Dinan
This is a nice place.So, breakfast was so-so, the hotel is tres basic. Oh well, it is cheap and convenient and clean. Off to explore. Interesting exhibition at the tourisme about the history of the town. The wars of succession didn't do it any good, but the port was enough to make it successful. The town is preserved because after one of the old gates in the ramparts was pulled down in the 1830s a preservation movement sprang up. Who knew that historic preservation was so old? Of course, that also explains Carcassone, so if I'd thought about it I'd know.
Nonetheless, we start walking. The first stop is the bell tower with some great views...
Later, from the donjon on the keep I bag three of the Brittany spires...
Well, two of them at least.
Then walking and walking. Medieval man was in good shape. Cobblestones are hard. But great buildings.
Most were built in the 15th century, and restored, but they look great.
We walked for two hours, and at the Governor's house stopped for what turned into a two hour lunch, since it was so pleasant we just wanted to sit and enjoy the ambiance.
Continuing down the steep hill, after lunch and buying rocks, we found the old port.
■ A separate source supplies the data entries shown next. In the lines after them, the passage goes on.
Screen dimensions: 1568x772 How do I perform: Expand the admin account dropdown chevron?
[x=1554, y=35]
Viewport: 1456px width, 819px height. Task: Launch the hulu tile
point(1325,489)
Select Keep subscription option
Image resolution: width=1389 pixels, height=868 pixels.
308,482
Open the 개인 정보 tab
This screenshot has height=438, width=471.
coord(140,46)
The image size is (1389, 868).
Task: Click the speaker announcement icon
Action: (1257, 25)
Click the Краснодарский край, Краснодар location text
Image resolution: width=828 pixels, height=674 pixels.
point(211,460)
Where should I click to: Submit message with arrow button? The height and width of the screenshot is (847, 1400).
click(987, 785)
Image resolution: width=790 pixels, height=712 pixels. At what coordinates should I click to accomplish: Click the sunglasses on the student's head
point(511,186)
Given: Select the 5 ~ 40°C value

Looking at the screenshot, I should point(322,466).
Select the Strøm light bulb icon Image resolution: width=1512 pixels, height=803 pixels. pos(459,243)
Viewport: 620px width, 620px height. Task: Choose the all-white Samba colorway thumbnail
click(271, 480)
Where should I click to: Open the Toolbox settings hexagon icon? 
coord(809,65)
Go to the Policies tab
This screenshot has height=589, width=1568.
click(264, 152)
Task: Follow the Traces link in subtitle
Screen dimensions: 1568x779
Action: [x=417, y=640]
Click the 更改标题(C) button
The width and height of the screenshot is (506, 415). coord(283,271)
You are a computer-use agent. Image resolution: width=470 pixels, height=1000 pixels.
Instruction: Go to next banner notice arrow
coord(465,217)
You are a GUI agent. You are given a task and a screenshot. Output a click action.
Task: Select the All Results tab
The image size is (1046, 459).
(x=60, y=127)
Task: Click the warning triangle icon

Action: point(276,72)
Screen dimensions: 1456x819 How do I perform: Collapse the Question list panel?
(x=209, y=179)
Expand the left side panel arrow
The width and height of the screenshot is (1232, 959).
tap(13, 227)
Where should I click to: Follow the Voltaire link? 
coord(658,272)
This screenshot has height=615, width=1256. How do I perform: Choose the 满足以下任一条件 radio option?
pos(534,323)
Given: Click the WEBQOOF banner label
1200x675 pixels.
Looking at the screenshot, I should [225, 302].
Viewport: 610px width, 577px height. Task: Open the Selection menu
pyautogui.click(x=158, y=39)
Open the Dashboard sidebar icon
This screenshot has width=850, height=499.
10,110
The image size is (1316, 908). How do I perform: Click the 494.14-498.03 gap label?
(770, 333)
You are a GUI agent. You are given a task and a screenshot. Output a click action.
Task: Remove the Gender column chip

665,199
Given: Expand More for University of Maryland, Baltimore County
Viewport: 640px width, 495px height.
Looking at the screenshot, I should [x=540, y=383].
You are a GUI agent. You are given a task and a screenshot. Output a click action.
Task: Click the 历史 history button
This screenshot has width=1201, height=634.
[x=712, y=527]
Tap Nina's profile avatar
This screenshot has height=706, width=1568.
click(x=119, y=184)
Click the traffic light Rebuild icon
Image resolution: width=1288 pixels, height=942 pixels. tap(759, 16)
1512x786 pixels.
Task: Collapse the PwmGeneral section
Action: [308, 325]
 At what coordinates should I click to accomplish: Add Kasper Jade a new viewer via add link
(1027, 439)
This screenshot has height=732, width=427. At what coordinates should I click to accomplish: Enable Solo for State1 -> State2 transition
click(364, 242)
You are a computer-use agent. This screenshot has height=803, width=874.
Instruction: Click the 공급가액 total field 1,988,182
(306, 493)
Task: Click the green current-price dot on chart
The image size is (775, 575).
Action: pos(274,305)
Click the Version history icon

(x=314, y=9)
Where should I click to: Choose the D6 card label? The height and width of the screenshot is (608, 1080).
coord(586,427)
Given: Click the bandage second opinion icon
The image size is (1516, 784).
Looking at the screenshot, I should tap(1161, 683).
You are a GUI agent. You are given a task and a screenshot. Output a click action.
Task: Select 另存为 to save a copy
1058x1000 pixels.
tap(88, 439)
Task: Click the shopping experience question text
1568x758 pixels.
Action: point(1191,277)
Tres picturesque.
Back up the hill. Infinite respect for the thighs of the middle ages. The English established a presence here, so at the top of the hill is an English garden next to the basilica.
Worn out, we hobble over to the chateau and visit the local museum. Some very nice sculptures and the views are terrific.
A long day ends with a terrific meal at the Hotel Le Challonge. When we stopped earlier for a drink I'd thought it was just a dopey hotel restaurant, but we each had one of the tastiest meals we've had in France. The lamb was excellent, Kathy's duck very good, Jenny's beef béarnaise excellent. Along with entrees, dessert and a good Cote du Rhone, we've earned our sleep.